Who Were the Original Recipients of the Book of Hebrews?

13 Aug

We know for sure that Hebrews was written for Christians because the readers are urged several times to hold onto their faith (3:6, 14; 4:14; 10:23). As to the ethnic background of the original readers, we don’t know for sure but the large number of references to the Old Testament leads me to think that the original recipients were Jewish Christians. They seem to be a group under persecution who were feeling the temptation to give up the fight of faith. There don’t seem to be the dangers of false teaching Paul warned about it seems to be more an issue of taking the heat of persecution.

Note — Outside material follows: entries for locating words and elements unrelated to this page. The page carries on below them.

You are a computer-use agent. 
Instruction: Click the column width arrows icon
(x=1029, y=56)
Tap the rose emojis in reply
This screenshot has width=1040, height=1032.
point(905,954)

In studying the background of the book, it is possible that this letter was sent to the church in Rome. The first mention of the book is from Rome, in the book of 1 Clement which was written in Rome at the end of the first century. The historical setting also fits Rome very nicely. The Emperor Claudius kicked out the Jews from Rome in AD 49 because of a dispute over Chrestus. This probably refers to a dispute over Christ, meaning that among those who were kicked out were Jewish Christians. This would make sense of some of the words in Hebrews about them accepting the plundering of their property. When these Jewish Christians returned to Rome, they joined with Gentile believers in the church at Rome. Thus Rome was a church with a Jewish background, making the message of Hebrews one which would make sense to them, with all its references to the Old Testament. But in the mid-60’s AD, a new threat arose, Nero. The persecution of Christians in Rome became a significant threat and the church was not handling it as well as they handled the earlier persecution. So Hebrews is written to encourage them to stand firm in the face of persecution.